_Exercise directions_: Having located "Viewport: 1272px width, 450px" in the listing below, write out its line and every following line exactly, last line included, without the pictures.

#####

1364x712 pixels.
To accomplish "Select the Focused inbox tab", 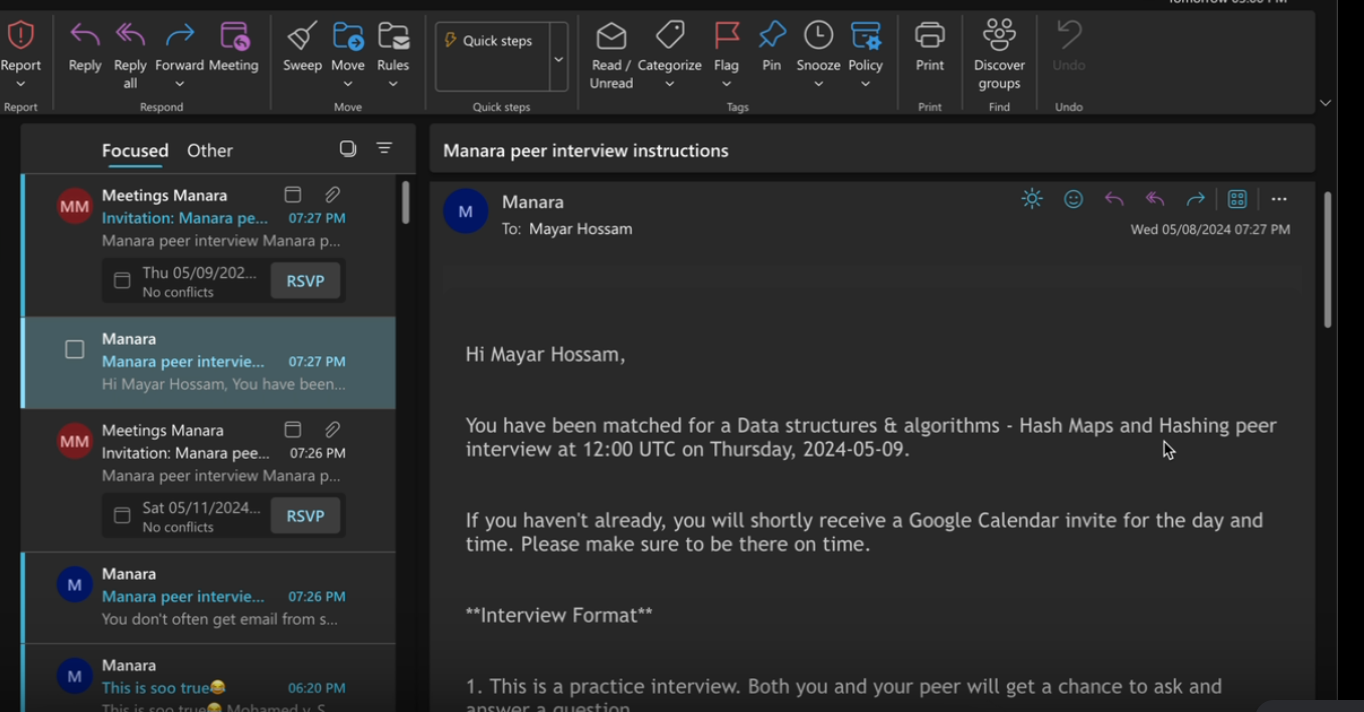I will coord(135,151).
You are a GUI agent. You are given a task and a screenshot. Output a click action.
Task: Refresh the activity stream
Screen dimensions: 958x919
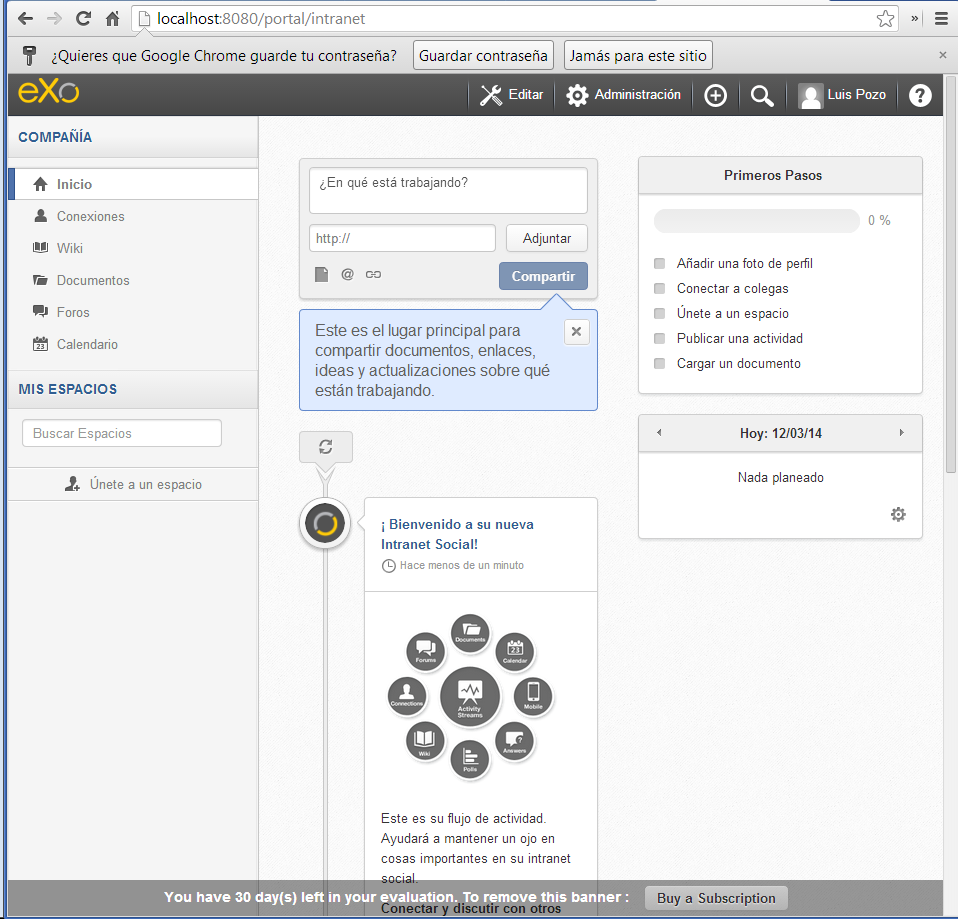coord(325,447)
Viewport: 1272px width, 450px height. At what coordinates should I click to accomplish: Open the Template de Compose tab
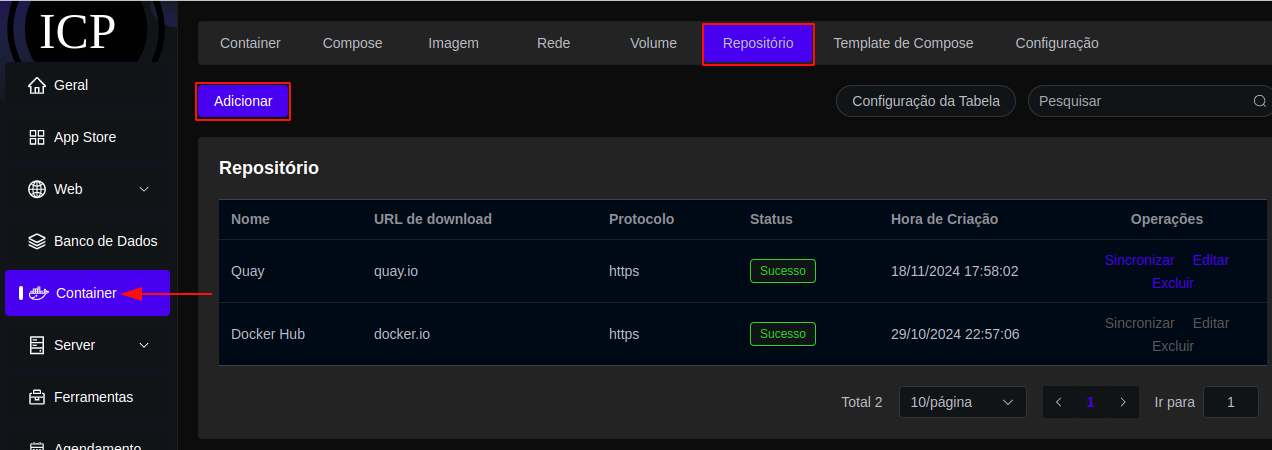click(903, 43)
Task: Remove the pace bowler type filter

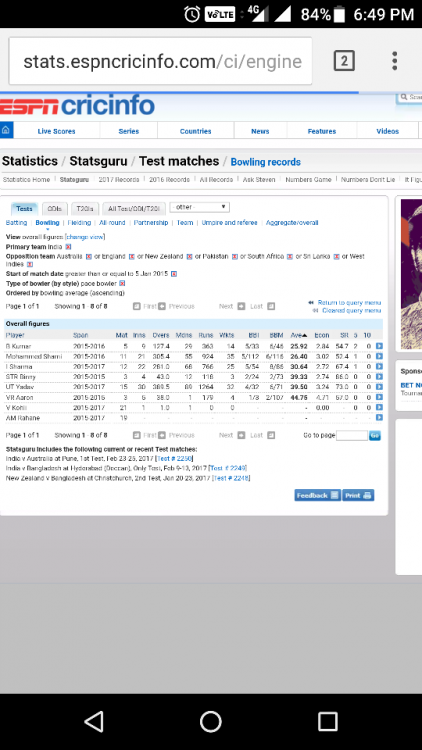Action: point(122,284)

#####

_Answer for the task_:
Viewport: 1272px width, 450px height. At what coordinates should I click to accomplish: Open the Template de Compose tab
click(903, 43)
Task: Remove the pace bowler type filter

Action: point(122,284)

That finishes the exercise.